PONTE VEDRA BEACH, Fla. – So what happens when Patrick Reed reaches the par-3 17th at The Players Championship this week?
Is he worried that the heckling he has endured since his controversial penalty in the waste area at the Hero World Challenge three months ago will get even worse? Is he worried that fans, notorious for their liquid courage around the Stadium Course’s island hole, will heckle him?
“No, not really,” Reed said Wednesday in his pre-tournament news conference.
But, he acknowledged a bad shot there won’t go over well.
“I cannot hit it in the water the next four days, because, if I do, if I hit in the water once, I won't hear the end of it until next year,” he said.

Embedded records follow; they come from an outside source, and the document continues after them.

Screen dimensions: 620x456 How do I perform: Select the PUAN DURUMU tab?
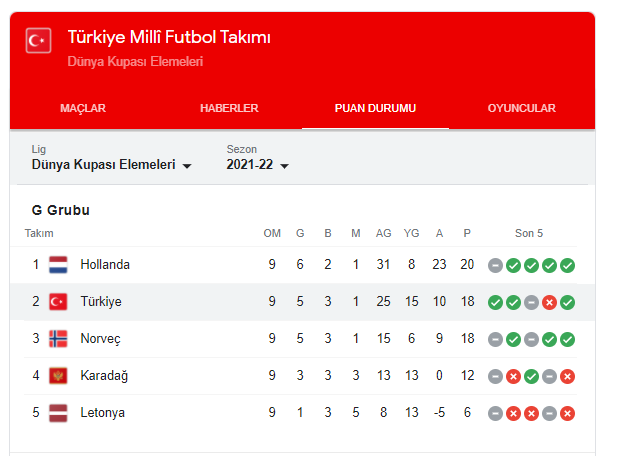click(375, 108)
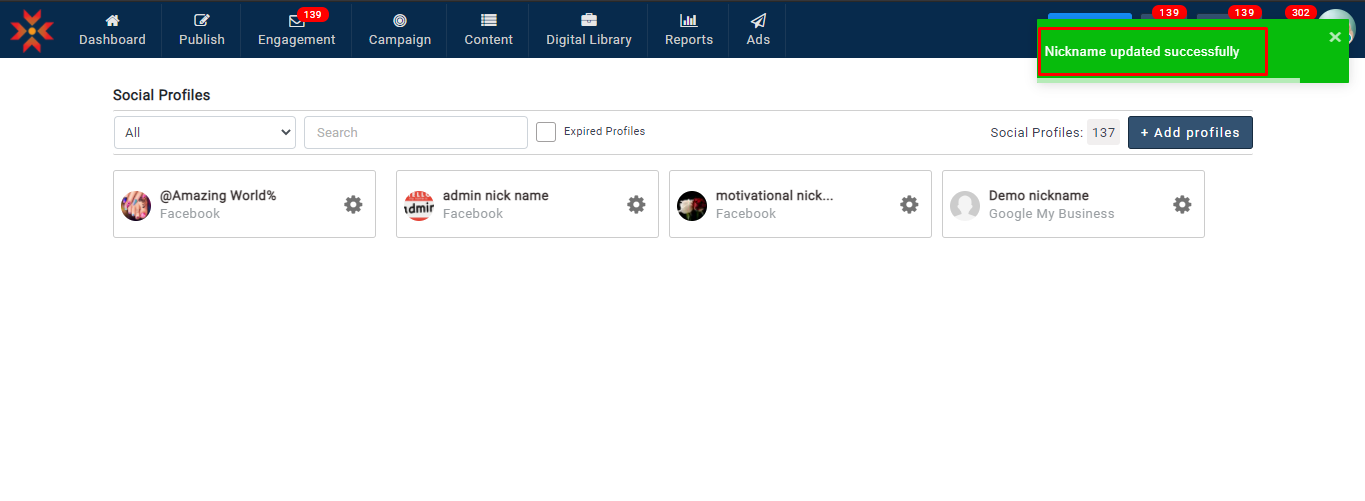The height and width of the screenshot is (501, 1365).
Task: Toggle the Expired Profiles checkbox
Action: [546, 132]
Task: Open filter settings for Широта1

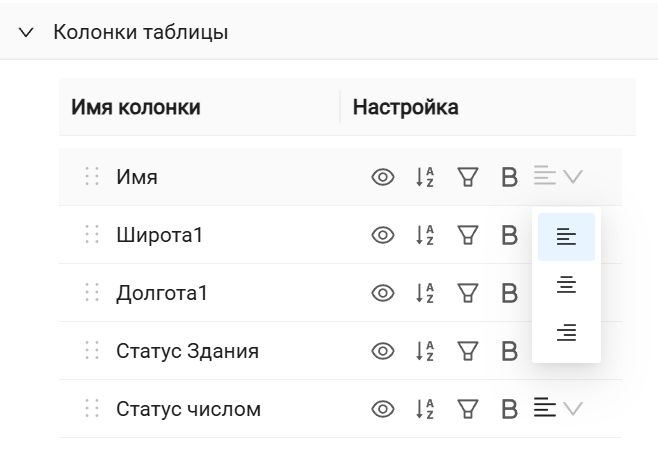Action: (x=466, y=235)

Reed was heckled hard at the Presidents Cup in his first appearance after the Hero World Challenge, where he was penalized for moving sand away from his ball with multiple practice backswings. He stands firm insisting that he wasn’t improving his lie intentionally, that he wasn’t even aware he was moving sand, and that the camera angle made it look worse than it was.
That controversy has followed him since, with a fan at the Arnold Palmer Invitational ejected after heckling him Saturday on the ninth hole there.
“I don’t understand why you can’t heckle a guy who has been accused of cheating on the PGA Tour,” that fan told the Orlando Sentinel as he was being escorted off the course.
Reed was asked Wednesday if thought that kind of “noise” would ever go away, or if winning will help him. He won the WGC-Mexico Championship three weeks ago.
“Winning always helps everything,” Reed told reporters at The Players. “But, really, at the end of the day, the noise goes away once you all decide it goes away. I feel like the players, and all of us, have moved on, but at the end of the day, all we can do is go out and continue playing good golf and doing what we're supposed to do.”
Last month, Brooks Koepka was asked on SiriusXM PGA Tour Radio if Reed was cheating in that waste area.
“Yeah. I don’t know what he was doing, building sand castles in the sand,” Koepka said. “But, you know where your club is. I took three months off and I can promise you I know if I touch sand. If you look at the video, obviously, he grazes the sand twice and then he still chops down on it.”
Reed was asked Wednesday if he had talked to Koepka since then.
“I have not,” Reed said. “Last week, he played in the same event, and I don't think I saw him once.”